Whether you’re spending a day, a weekend or a week in Acadia National Park, I strongly recommend checking out Cadillac Mountain and Gorham Mountain. They’re easy hikes (and even drives!) to incredible views. Along the way, you’re immersed in Acadia’s characteristically rocky terrain and leafy deciduous trees. Here’s some of what you can expect if you choose these two mountains.
Cadillac Mountain is one of the most popular mountains in Acadia National Park. To get there, you have to take the Park Loop Road, which is a gorgeous, tree-lined street. Don’t forget you have to have your park pass through here!
Right now, Cadillac Mountain is by reservation-only. This was implemented during COVID, but I have heard rumors that they may keep the practice. Make sure to check out the park’s website! The reservation cost $1.
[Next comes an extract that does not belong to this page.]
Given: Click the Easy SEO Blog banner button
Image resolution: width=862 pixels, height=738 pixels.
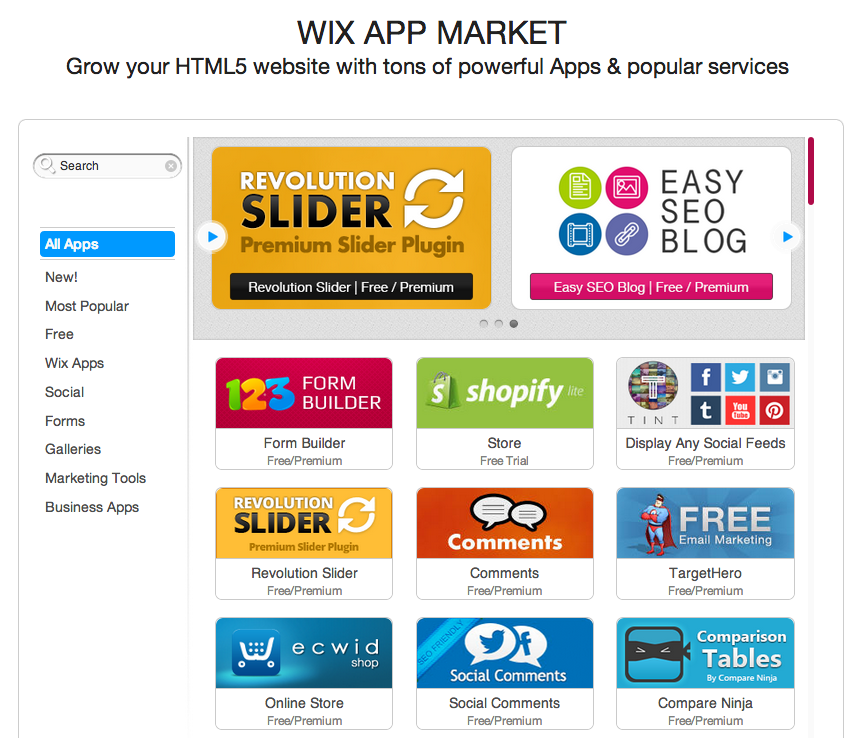Looking at the screenshot, I should tap(651, 287).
If you’ve got your reservation or you don’t need one, you can begin up the road to Cadillac Mountain. One nice thing about it is just how accessible it is. You don’t have to hike to get amazing views. As your car climbs the mountain, you get to see lakes and mountains with lots of pull offs for you to take them in.
Once you reach the top, you wait in line to park or you get lucky enough to find a spot right away. The space is a sort of huge rock face with walking paths for you to look out onto the ocean. It feels really endless from here like you could just fall into the Earth. (On that note, be careful! It’s not particularly steep, but always watch your step.) It’s especially beautiful in the fall with all of the trees burning yellow and red.
When you’ve had enough of the view, there are some short trails around Cadillac Mountain, plus bathrooms and a visitors’ center. We took one trail behind the visitors’ center that was smooth in some places and fun/rocky in others. There was a warning where it was rocky to be extra careful.
This trail opened to a nice expanse of the ocean and islands. What was extra nice was that not a lot of people were on this part of the trail, so we got to experience it by ourselves.
If you’re doing them both on the same day (totally doable), you can continue on Park Loop Road to Gorham Mountain. We again needed a reservation for this part of Park Loop Road, so make sure to check in advance to see if you’ll need one, too. The drive is absolutely beautiful as it was on your way to Cadillac Mountain. Park along the street where you find the Gorham Mountain parking lot (or in the lot if it’s not full!).
I should note, there are two ways to enter this trail, but I would recommend starting at the far end (not where the Beehive begins). The first half of this trail is the most fun. It’s really pretty and rocky, but not difficult or scary. This is my favorite type of trail.
And the view from the top aint too bad either. At first, you get to a spot you think is the summit. Take in the view there, but keep going! Eventually you will see the actual summit sign telling you the elevation. I imagine this area is very nice any time of year, but again, the fall colors popping against the blue ocean is just spectacular.
Rather than turning around, you can keep going straight on the trail. This will take you out to the other side, which means you will have to walk along the road or the Ocean Trail to get back to your car. No big deal, it’s beautiful and an easy walk.
At this end of the trail is the Beehive trail, which goes along switchbacks straight up the mountain. We knew we were close when we heard what sounded like hundreds of voices. Not knowing where on Earth they were coming form, we started searching the trees. That’s when we saw them: dozens of people lined up along the switchback edges of the Beehive trail (see pic below). At the sight of this, we decided it wasn’t worth it to wait in line. We kept going and exited the trail shortly thereafter.
If you’re not too tired at this point, you can go along the Ocean Trail up to Sand Beach and back down to Thunder Hole and Otter Cliff. It’s well worth the walk! You can always do it another day, though. Your park pass is good for a week! Instead, head back to Bar Harbor, or take a drive around the West side of the park or check out Bass Harbor Head Lighthouse.